# when to fertilze



## notmydaytoday (Sep 16, 2016)

Waiting on soil test to get back will be here in day or two.

The extension office did call and say ph is good but we have almost no phosphorus I know that plants use it to build good roots.

So do I fertilize now or wait till fall and spread seed at about the same time. I am concerned that if I do it now it will make the weeds worse but if I wait then my new seed will have trouble getting a good start before winter.


----------



## HayMike (Mar 22, 2011)

If you wait, it will save a trip. I like saving trips over the ground.


----------



## vhaby (Dec 30, 2009)

It depends...what is growing on the ground to be fertilized? Is it grass that you need for hay or grazing. Is the ground being clean tilled? What are you going to seed in fall? If alfalfa is the intended crop for fall seeding, apply the phosphorus now and get it worked into the soil.

Phosphorus can be applied at any time and usually needs time to solubilize and become available for plants, as you suggest. What about potash needs? Your soil test report will give you recommendations to follow.


----------



## IH 1586 (Oct 16, 2014)

If it's a hay field and your looking for a second cutting maybe a split application, now and one in fall with your seed. We need to know what the field is right now for a better answer.


----------



## notmydaytoday (Sep 16, 2016)

Got my test back today.It says that the ph is 6.5, phosphorus 2 ppm and potassium 205 ppm.

They say to put #80 nitrogen and #50 phosphorus per acre.

Field has fescue and some red clover on part and a lot of weeds on most.

Going to do more fescue and red clover.Not sure

Plan is to cut it short and bale in late Aug. and then reseed.

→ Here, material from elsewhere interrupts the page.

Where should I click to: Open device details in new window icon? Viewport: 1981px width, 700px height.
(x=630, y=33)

I got a guy who will buy for goat hay if I get it done he knows that I am just learning so he left it open to take what I make.I baled 50 small square this spring by unrolling two bales keep from shares just to make sure my baler worked now that I got a taste would like to do more.

That and I dont make enough on shares to take care of the land like it should be so doing it my self is the best way to do that and someday would like to learn to do cows but need to make sure I can feed them first.


----------



## Dan_GA (Dec 29, 2015)

If you're still growing I'd do it now if the budget allows, or early spring. If you do spring fert, spray for weeds first, and about a week later hit it with the fert so you don't feed the weeds.


----------



## notmydaytoday (Sep 16, 2016)

Hoping to get fertilizer done this week and seeded by the end of next.

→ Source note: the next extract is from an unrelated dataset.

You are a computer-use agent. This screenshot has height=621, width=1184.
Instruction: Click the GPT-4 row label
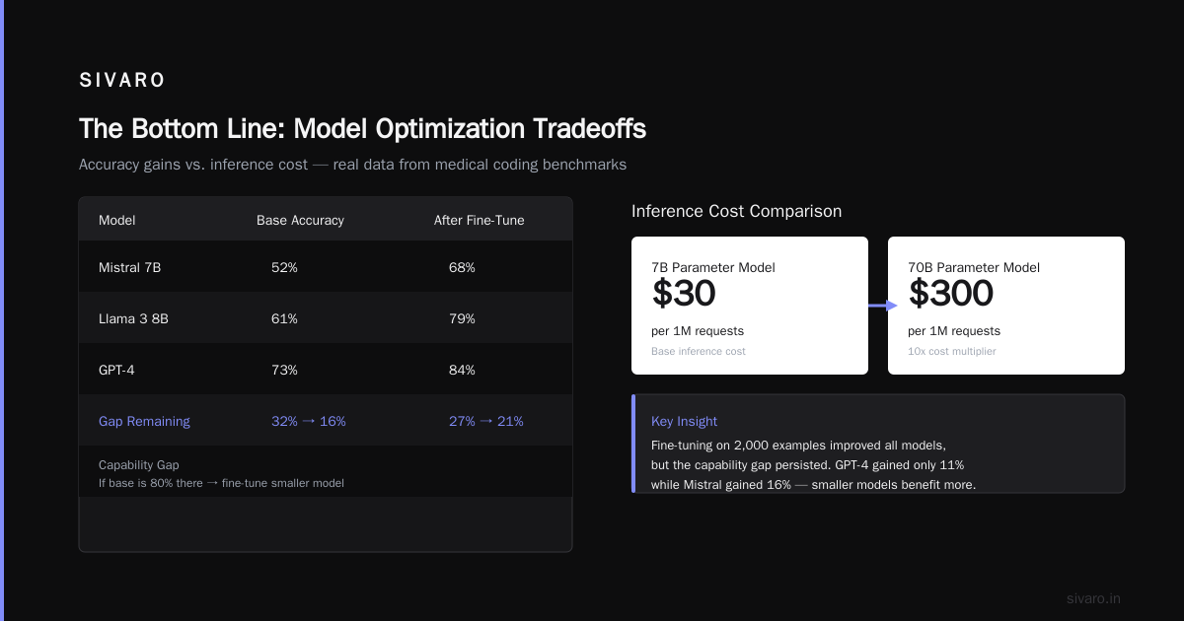[x=119, y=370]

Can I get away with just spreading orchard grass or does it need drill I know for better stand drilling is better but I don't own a drill some hoping broadcasting will work.

Thank for all the help.


----------



## Dan_GA (Dec 29, 2015)

Broadcasting will work, but like you said, not as well as drilling it. Seed rates are much higher too, so there'll be more costs associated with broadcasting. May want to LIGHTLY run a disk over it to at least expose as much soil to seed as possible, after you've harvested any mature growth, and preferably before a good chance of rain.


----------



## notmydaytoday (Sep 16, 2016)

About half of my place has been heavily disked the other half was done lightly.

The part that was done heavy didn't have anything but weeds growing on it the half that was done lightly has a pretty good stand of fescue and clover mix. So going to over seed with more clover and fescue.

Part of what heavily done going to make a Orchard grass field to try and seed the rest back to fescue and clover so we have about 6 acres Orchard grass and 30 of the other.


----------



## endrow (Dec 15, 2011)

I was always fearful to spread something with a real Tiny Seed with a high amount of fertilizer. If the rain comes just at the right time the salts from the fertilizer could wreak havoc on germination


----------



## notmydaytoday (Sep 16, 2016)

so does that mean I need to wait to spread all my seed or just the clover till after it rains.


----------